Detection of herbicide resistance in black-grass, Italian rye-grass and wild-oat at all growth stages

Abstract

Herbicide resistant black-grass was first detected in 1982, since then herbicide resistance has also been confirmed in Italian rye-grass and wild-oat. A need exists for a rapid, reliable and inexpensive method for the detection of herbicide resistance during the development of the crop. The aim of this HGCA-funded project was to develop a rapid bioassay for the detection of herbicide resistance in black-grass, Italian rye-grass and wild-oat at various growth stages. Confirmed susceptible (S) and resistant (R) biotypes of each species were used to define suitable dose-ranges to discriminate between R and S glasshouse grown propagules of each species. Soil was removed from the root systems of seedlings or rooted tillers, these were subsequently trimmed to 5 cm shoot and root prior to immersion in a range of herbicide doses. Dose-response curves were fitted and discrimination between biotypes was based on I50 values of length and fresh weight of new shoot growth.

Assays conducted on seedlings and tillers of all species were able to discriminate between R and S biotypes over a range of herbicide doses. Clear discrimination between Peldon (R) and Rothamsted (S) biotypes of black-grass were achieved with fenoxaprop-P-ethyl, isoproturon and chlorotoluron. Differences between two Italian rye-grass biotypes, Clev (R) and Halja (S) were achieved over a range of doses of fenoxaprop-P-ethyl and isoproturon. Fenoxaprop-Pethyl was also used to discriminate between R (T/11 and T/41) and S (LLUD) biotypes of wild-oat. Fresh weight was found to be the most accurate indicator of propagule response to herbicide dosage, especially for those assays conducted with Photsystem II inhibitor herbicides. Resistance to fenoxaprop-P-ethyl was detected in all species, even where resistance was partial due to enhanced metabolism.

The assays are suitable for detecting herbicide resistance until nodes are detectable on the weed species.
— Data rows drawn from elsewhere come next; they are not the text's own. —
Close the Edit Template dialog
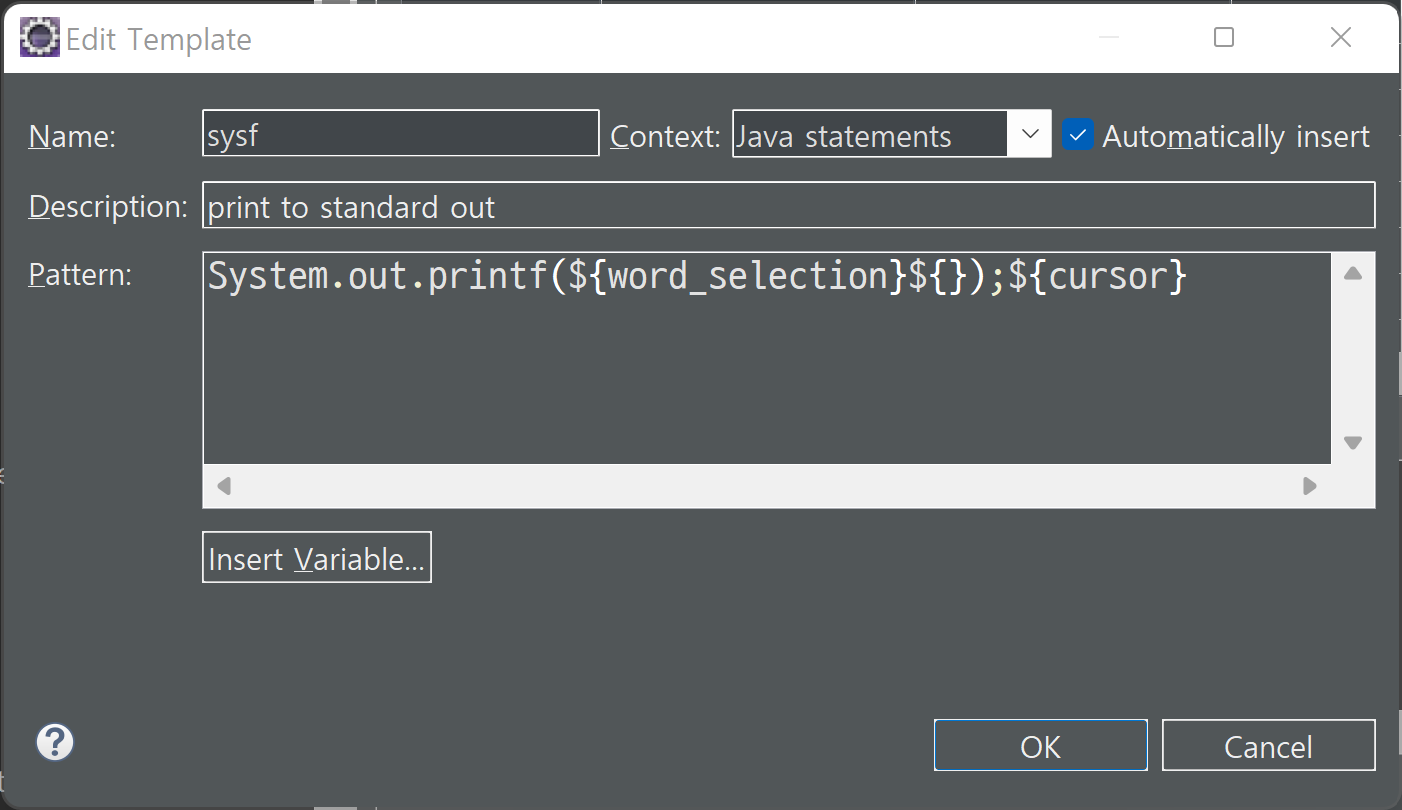1402x810 pixels. (1341, 38)
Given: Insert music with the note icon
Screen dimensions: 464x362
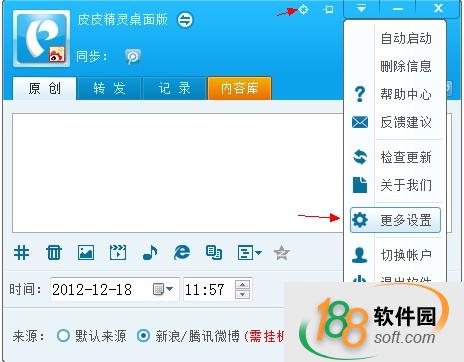Looking at the screenshot, I should [150, 252].
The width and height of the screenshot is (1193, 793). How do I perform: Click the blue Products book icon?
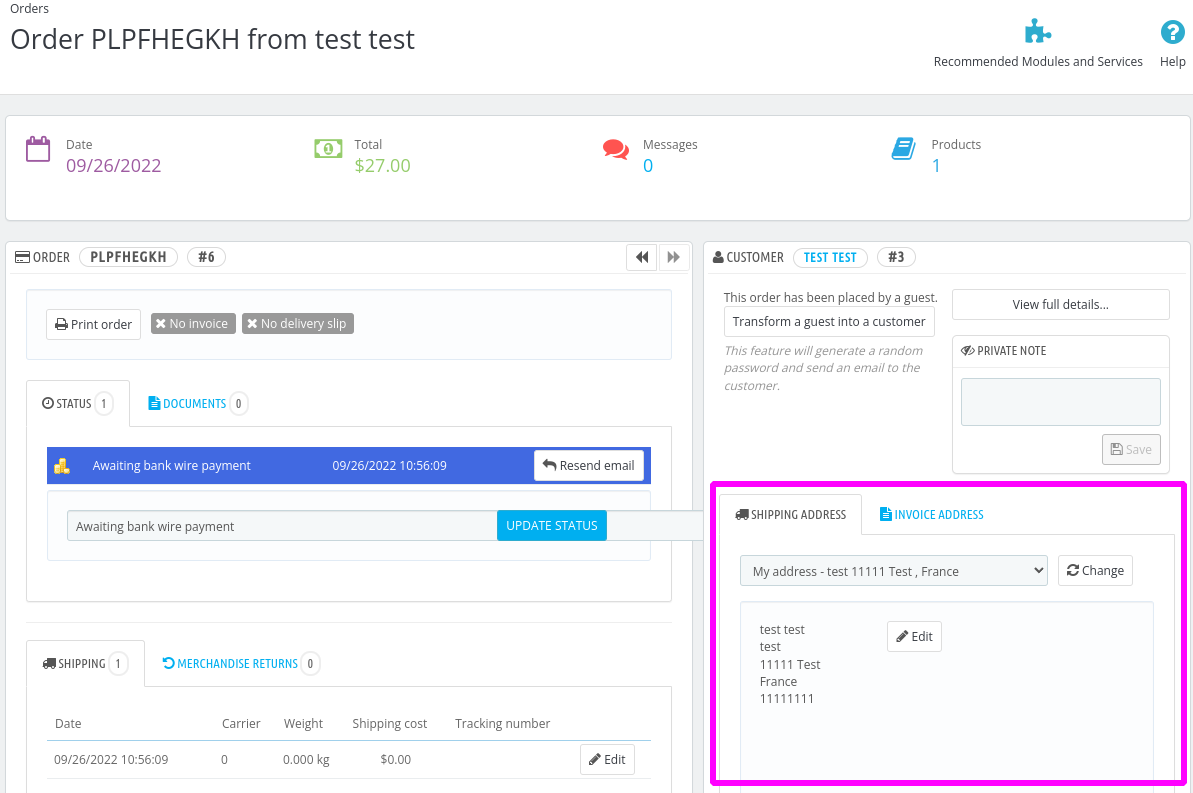coord(903,149)
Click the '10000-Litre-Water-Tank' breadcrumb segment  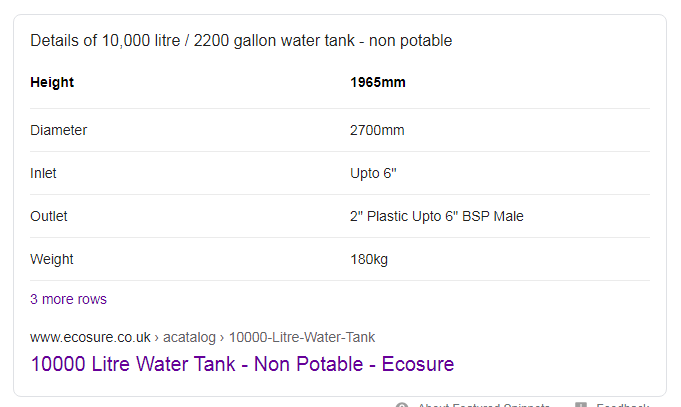point(302,338)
Results obtained for resistance detection assays at later growth stages utilising cut stem node segments proved unsuccessful and it was concluded that tests using collected seeds would give more reliable results.

The robustness of the assays under contrasting temperature, humidity and light were examined using seedlings of S and R biotypes. Distinction between R and S biotypes was achieved under all conditions the assays were subjected to. The study also examined the effect of storage on propagules. Seedlings and tillers of all biotypes were packaged and stored at 1^oC for 31 and 29 days respectively and were found to still be viable after these time periods.